### Trecho do texto:

O plano de Telavive de lançar uma fase política na sua mal concebida guerra de Gaza acabará provavelmente num desastre estratégico, tal como as construções artificiais dos EUA falharam no Vietname. Não se pode simplesmente contornar dinâmicas sociais complexas e uma forte resistência local para erigir falsos líderes no topo de "bolhas" sintéticas.

Em 23 de Junho, o Ministro da Defesa israelita, Yoav Gallant, iniciou uma visita de três dias a Washington, DC, onde se reuniu com altos responsáveis norte-americanos, incluindo o Secretário da Defesa, Lloyd Austin, e o Secretário de Estado, Anthony Blinken.


De acordo com declarações dos Departamentos de Estado e de Defesa dos EUA, as discussões de Gallant centraram-se em três questões fundamentais: a escalada das tensões com o Hezbollah na frente norte, a próxima fase da guerra de Gaza e os esforços para aliviar a relação tensa entre o Primeiro-Ministro israelita Benjamin Netanyahu e a administração Biden, em especial no que se refere à primeira questão.

### Trechos dos registros:
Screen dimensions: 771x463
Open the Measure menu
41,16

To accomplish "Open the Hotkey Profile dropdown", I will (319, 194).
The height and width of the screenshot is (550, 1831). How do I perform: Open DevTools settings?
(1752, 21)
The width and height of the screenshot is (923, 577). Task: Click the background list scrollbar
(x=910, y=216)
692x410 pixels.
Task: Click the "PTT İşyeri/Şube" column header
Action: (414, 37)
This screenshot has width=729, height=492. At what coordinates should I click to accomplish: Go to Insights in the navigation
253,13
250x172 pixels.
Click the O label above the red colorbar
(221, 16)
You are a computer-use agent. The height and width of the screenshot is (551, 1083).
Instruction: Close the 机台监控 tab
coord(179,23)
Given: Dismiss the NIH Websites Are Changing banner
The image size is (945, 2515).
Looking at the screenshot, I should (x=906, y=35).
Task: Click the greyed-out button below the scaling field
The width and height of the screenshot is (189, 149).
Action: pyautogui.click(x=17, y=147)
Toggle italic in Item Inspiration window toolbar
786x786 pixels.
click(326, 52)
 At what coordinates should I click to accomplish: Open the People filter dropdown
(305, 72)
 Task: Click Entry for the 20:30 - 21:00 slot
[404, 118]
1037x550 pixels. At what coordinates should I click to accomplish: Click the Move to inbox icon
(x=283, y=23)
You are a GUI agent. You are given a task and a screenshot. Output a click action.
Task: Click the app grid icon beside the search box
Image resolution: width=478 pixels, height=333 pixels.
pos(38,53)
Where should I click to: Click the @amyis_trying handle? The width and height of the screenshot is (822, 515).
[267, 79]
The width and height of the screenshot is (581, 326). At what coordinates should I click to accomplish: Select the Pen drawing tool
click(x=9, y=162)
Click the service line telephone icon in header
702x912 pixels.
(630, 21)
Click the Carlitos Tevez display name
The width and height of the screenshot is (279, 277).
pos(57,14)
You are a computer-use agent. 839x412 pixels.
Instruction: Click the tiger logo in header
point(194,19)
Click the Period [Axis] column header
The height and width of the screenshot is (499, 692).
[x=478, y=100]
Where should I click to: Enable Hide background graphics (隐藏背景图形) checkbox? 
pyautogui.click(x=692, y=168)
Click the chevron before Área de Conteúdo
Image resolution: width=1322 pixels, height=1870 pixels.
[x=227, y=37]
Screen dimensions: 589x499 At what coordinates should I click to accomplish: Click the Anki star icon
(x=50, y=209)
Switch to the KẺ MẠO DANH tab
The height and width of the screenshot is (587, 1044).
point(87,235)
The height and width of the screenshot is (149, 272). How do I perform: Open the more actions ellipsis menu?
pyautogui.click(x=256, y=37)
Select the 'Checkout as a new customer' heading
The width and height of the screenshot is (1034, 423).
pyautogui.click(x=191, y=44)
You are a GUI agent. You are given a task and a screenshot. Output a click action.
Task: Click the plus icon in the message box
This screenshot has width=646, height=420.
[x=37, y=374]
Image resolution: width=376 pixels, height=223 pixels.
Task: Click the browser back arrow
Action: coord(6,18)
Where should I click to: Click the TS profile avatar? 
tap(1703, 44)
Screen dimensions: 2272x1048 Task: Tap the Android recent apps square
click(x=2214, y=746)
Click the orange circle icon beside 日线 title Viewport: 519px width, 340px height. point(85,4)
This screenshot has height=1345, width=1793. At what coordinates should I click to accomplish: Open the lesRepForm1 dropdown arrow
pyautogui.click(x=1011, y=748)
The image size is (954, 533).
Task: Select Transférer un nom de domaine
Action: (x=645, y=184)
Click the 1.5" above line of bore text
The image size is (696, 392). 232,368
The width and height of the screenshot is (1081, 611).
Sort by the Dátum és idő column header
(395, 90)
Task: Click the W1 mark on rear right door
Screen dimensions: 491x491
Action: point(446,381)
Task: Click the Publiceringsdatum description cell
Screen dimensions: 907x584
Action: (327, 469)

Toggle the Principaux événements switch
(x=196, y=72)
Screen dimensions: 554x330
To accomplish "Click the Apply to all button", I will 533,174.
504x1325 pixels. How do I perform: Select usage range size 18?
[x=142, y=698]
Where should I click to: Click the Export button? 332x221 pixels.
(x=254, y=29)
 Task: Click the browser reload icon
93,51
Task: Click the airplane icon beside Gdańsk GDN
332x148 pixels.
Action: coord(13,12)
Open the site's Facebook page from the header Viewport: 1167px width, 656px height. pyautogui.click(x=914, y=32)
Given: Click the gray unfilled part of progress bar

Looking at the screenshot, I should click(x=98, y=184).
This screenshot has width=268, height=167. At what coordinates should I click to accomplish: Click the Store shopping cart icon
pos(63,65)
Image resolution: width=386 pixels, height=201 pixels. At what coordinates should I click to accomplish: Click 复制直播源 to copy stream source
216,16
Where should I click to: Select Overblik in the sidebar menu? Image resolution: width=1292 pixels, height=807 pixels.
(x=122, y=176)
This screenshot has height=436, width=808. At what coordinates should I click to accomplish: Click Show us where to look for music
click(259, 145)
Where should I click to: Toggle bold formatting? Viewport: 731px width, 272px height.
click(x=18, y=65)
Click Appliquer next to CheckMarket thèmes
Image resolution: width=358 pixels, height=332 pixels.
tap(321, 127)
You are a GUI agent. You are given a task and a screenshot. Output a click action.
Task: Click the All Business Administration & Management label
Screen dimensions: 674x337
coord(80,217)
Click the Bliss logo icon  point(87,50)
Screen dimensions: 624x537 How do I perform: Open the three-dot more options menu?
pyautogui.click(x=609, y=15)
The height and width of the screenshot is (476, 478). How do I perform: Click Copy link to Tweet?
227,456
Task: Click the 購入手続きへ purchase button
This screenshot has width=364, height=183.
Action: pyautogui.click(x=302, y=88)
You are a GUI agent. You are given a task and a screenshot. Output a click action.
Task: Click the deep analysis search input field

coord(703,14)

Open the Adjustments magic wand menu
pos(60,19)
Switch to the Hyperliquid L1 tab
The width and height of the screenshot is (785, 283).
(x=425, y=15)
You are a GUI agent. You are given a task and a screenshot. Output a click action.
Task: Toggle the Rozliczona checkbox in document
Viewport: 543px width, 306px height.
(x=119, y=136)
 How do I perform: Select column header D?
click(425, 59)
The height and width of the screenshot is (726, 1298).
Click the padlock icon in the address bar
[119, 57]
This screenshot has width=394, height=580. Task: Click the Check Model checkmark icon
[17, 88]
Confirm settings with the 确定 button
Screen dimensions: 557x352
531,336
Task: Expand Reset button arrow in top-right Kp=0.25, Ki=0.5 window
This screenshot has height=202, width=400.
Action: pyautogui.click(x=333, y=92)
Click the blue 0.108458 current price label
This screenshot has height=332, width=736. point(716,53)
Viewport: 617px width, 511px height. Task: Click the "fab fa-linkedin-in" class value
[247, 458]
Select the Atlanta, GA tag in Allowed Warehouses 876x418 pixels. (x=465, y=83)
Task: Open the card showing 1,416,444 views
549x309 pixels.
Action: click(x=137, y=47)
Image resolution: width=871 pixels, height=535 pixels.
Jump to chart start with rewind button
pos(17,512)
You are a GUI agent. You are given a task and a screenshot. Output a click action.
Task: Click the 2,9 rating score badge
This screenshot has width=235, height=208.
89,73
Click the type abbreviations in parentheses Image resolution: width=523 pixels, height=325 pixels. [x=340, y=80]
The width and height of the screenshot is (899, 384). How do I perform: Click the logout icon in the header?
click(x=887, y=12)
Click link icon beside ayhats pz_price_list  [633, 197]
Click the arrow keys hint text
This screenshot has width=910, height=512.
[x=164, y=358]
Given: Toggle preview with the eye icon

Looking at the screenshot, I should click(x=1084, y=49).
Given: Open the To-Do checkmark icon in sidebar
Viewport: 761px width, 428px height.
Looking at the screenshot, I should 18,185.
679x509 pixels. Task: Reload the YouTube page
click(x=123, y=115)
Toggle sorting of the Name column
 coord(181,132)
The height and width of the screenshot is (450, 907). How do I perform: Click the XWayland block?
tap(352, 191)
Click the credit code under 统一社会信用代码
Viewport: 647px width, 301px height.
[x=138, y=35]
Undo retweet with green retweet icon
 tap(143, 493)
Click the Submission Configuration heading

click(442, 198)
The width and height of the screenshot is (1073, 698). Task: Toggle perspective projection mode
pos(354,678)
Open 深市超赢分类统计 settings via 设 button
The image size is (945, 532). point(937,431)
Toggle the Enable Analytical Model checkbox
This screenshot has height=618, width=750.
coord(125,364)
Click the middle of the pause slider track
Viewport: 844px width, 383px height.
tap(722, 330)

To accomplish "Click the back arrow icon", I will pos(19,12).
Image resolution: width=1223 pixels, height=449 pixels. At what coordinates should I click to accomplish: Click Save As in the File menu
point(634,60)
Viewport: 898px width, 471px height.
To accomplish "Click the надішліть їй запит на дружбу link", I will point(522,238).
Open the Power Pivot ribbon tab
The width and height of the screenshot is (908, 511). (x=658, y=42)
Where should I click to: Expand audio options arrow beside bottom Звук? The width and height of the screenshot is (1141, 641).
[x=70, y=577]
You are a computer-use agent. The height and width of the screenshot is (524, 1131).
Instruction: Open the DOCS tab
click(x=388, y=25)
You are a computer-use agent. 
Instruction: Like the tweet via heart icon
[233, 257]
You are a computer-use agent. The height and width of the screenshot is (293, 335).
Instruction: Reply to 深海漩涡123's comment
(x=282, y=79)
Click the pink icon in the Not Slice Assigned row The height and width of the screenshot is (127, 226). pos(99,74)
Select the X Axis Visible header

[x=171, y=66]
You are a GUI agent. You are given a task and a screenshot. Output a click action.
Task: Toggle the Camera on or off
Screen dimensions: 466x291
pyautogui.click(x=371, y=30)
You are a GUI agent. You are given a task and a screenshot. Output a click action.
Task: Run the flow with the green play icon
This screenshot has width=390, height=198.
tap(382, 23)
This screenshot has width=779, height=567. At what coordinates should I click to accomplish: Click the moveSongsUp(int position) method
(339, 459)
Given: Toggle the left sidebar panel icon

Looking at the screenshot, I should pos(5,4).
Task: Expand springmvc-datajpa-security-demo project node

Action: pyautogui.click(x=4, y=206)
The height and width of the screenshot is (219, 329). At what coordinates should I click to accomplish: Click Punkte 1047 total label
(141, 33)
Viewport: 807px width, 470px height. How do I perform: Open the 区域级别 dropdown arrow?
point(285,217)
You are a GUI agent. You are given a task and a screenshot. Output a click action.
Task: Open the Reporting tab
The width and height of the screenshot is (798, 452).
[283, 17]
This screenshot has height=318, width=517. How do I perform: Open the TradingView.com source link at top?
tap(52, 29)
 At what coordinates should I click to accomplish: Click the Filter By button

### Desafio 1:
Segundo o texto sobre a guerra de Gaza, por que o plano de Telavive de abrir uma fase política deve acabar em desastre? Responda em uma a três frases.
### Desafio 2:
Multiplique por 1,65 as coordenadas das respostas no trecho dos registros que começa na linha que contém "Where should I click to: Select" e termina na linha que contém "click(x=18, y=65)", com as duas incluídas. Arredonde para números inteiros, com as metades para cima, e reescreva só essas linhas, com os pedidos junto e os números deles sem mudança.
O texto e os registros vêm de fontes diferentes.

### Resposta completa 1:
Porque não dá para simplesmente contornar dinâmicas sociais complexas e uma forte resistência local para pôr falsos líderes no topo de "bolhas" sintéticas. Por isso o plano deve terminar num desastre estratégico, como aconteceu com as construções artificiais dos EUA no Vietname.

### Resposta completa 2:
Where should I click to: Select Overblik in the sidebar menu? Image resolution: width=1292 pixels, height=807 pixels.
(x=201, y=290)
This screenshot has height=436, width=808. At what coordinates should I click to accomplish: Click Show us where to look for music
click(427, 239)
Where should I click to: Toggle bold formatting? Viewport: 731px width, 272px height.
click(x=30, y=107)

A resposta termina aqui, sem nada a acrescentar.